__REQUIREMENTS__:
[A] In two sentences, summarize the user profile service design.
[B] Answer these questions from the user profile service design, one per line:
(i) What p99 read latency is required for cached profiles?
(ii) How many user profiles must the service support?
(iii) What index supports search?

[start DOCUMENT TEXT]

A user profile service stores and serves structured identity data — display name, avatar, bio, contact fields — while enforcing field-level privacy and supporting efficient partial updates. Getting the design right matters because profiles are read on nearly every page load and written on every settings change.
Requirements
Functional
- Store structured and semi-structured profile attributes per user.
- Support field-level visibility controls (public, friends, private).
- Allow partial updates via PATCH without overwriting unchanged fields.
- Expose profile read APIs with viewer-aware field filtering.
- Maintain an audit log of profile changes.
Non-Functional
- Read latency under 20 ms at p99 for cached profiles.
- Write consistency within 500 ms across regions.
- Support 500 million user profiles with horizontal scaling.
Data Model
The core table holds fixed high-cardinality fields alongside a JSONB column for extensible attributes.
profiles(
user_id BIGINT PRIMARY KEY,
display_name VARCHAR(100),
avatar_url TEXT,
bio TEXT,
created_at TIMESTAMPTZ,
updated_at TIMESTAMPTZ,
attributes JSONB -- arbitrary key/value pairs
)
profile_privacy(
user_id BIGINT,
field_name VARCHAR(100),
visibility ENUM(public, connections, private),
PRIMARY KEY (user_id, field_name)
)
profile_audit(
id BIGSERIAL PRIMARY KEY,
user_id BIGINT,
changed_by BIGINT,
field_name VARCHAR(100),
old_value TEXT,
new_value TEXT,
changed_at TIMESTAMPTZ
)
Sharding by user_id distributes load evenly. A secondary index on display_name supports search. JSONB GIN indexes accelerate attribute queries.

[end DOCUMENT TEXT]
[start MATERIAL SHOWN]

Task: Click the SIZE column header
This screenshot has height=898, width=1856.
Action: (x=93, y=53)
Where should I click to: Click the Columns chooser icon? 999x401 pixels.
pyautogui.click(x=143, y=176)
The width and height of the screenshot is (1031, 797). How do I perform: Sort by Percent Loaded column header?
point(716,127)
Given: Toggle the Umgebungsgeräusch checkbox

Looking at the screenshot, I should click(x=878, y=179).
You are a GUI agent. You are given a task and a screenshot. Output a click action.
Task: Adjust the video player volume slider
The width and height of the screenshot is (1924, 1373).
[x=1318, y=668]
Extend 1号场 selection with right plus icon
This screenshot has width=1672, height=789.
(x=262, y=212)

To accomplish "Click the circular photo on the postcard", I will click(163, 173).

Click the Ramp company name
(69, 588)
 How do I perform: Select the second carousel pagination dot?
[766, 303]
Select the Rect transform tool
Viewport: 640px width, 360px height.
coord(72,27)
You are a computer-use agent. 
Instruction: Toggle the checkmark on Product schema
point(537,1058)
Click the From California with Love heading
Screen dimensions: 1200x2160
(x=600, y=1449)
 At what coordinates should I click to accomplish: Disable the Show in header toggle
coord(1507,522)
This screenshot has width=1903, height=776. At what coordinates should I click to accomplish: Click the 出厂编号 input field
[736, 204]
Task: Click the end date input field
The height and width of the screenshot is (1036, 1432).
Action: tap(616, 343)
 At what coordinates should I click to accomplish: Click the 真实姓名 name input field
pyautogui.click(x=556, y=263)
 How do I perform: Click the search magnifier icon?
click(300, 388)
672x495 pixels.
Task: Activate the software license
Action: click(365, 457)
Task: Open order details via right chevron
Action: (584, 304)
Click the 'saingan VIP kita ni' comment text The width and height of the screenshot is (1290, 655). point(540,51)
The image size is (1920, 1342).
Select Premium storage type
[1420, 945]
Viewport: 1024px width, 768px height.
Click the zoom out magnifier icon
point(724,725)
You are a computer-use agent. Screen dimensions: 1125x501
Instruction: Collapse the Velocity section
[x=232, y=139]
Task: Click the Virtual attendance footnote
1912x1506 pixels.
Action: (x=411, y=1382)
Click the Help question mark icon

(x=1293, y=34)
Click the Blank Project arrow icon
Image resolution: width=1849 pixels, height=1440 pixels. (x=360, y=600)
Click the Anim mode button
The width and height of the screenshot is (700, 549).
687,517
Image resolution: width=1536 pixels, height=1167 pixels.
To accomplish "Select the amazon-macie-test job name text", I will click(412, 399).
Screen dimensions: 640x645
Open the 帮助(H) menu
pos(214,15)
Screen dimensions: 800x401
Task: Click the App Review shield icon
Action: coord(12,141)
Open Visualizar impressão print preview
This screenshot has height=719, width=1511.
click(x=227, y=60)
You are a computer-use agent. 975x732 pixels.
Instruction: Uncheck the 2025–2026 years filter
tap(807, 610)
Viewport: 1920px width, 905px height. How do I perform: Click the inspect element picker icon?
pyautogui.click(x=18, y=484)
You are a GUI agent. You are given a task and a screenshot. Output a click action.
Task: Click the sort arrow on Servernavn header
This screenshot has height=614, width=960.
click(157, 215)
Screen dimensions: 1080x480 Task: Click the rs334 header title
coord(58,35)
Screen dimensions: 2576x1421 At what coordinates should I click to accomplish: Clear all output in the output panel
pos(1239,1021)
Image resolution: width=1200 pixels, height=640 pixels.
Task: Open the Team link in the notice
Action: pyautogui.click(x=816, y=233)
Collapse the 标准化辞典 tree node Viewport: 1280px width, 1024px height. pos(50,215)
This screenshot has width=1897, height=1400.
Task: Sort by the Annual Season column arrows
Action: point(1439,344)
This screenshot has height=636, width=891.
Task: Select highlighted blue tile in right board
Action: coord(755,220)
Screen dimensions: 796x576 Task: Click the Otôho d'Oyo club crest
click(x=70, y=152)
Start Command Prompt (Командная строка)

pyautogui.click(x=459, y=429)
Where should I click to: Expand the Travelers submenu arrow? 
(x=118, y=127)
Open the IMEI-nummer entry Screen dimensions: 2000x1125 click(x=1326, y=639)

[end MATERIAL SHOWN]

__RESULTS BY TASK__:
[A] A user profile service stores and serves structured identity data such as display name, avatar, bio, and contact fields, enforcing field-level privacy and supporting efficient partial updates. Its data model pairs a core profiles table that has a JSONB column for extensible attributes with tables for field visibility and an audit log, and it shards by user_id to distribute load evenly.

[B]
(i) Under 20 ms.
(ii) 500 million.
(iii) A secondary index on display_name.